Assigned task: In the text on hydrocephalus, how many shunts did the doctors put in Patrick's head?

Page text:
Last year I wrote an article about Hydrocephalus for information purposes and to add to the resource guide Sylvia McGrath and I have been writing the past couple years for families/individuals who have chronic illness, learning disabilities and/or special needs. Section One (A-I) is done, available online and in the Canadian Library Archives.
I was asked to write about it, from a childs point of view. I chose to take the route of explaining it how I think my son would explain it to one of his friends or to another person in general. I wrote using terminology/words that I think most would understand.
As we know with most children, there aren’t too many details when it comes to stuff like this. Things are typically explained as much and in as little time as possible so they can continue on with whatever they were doing.
As I mentioned, since my son has Hydrocephalus, I used him to write this. I look forward to your feedback and comments.
Hi, my name is Patrick, I’m 14yrs old and I have ‘water in my brain’. In the hospital, they call it Hydrocephalus (Hi-droh-cef-a-lus).
All of our brains make ‘water’. The doctors call it, CSF (Cerebral Spinal Fluid). For most people, the ‘water’ gets soaked up in our bloodstream and then goes away when we go to the bathroom.
For me, the water doesn’t soak up. It keeps collecting and fills up the spaces inside my brain called ventricles (ven-trick-culls). When there gets to be too much water in them, I feel a lot of pressure in my head and I get bad headaches. Sometimes my eyes go funny and sometimes I even fall asleep.
The doctors have fixed it though, so I don’t feel pressure all the time or get headaches all the time. They put 2 shunts in my head. A shunt is a little thing they put in my head that has a dial and some small tubes attached to it. One tube goes from the dial into my ventricles, the other goes from the dial down into my stomach. You can’t see them when you look at me, they are underneath my skin. The doctors set the dials, and when the pressure in my head gets too much, the shunts ‘turn on’ and take the water out of my head. The water gets pumped down to my stomach where it gets soaked up there instead of in my head.
I go for Cat Scans (CT’s) once a year to see how my ventricles look. It’s a big round machine that takes pictures of your head. You have to lay very still when they take the pictures. It doesn’t take long at all if I don’t move.
If the pictures show my ventricles are bigger than normal, the doctor will do some other tests to make sure my shunts are working ok. If they look ok, then I go home and come back in a year so they can see how I’m doing.

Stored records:
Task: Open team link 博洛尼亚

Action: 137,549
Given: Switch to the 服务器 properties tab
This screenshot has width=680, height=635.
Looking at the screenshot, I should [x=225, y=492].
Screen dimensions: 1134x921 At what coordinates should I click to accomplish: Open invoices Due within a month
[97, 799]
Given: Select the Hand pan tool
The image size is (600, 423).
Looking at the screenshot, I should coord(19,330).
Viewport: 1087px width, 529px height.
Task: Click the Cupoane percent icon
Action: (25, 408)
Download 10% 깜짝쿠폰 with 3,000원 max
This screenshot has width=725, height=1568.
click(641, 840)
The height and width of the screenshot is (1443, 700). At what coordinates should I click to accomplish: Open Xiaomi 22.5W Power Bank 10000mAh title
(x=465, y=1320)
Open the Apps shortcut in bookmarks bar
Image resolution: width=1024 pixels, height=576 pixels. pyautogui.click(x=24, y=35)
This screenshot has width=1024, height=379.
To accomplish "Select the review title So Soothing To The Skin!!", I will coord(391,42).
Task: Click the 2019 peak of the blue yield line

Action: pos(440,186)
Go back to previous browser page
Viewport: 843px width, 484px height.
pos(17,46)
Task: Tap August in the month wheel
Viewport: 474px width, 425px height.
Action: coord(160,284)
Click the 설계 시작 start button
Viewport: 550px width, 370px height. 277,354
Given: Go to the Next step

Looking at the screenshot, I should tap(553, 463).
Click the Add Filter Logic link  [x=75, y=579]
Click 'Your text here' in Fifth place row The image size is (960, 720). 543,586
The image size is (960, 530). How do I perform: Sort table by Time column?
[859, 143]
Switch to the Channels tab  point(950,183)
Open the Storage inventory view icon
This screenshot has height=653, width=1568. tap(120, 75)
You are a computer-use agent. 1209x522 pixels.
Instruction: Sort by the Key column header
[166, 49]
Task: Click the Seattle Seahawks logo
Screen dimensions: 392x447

Answer for the task: Two.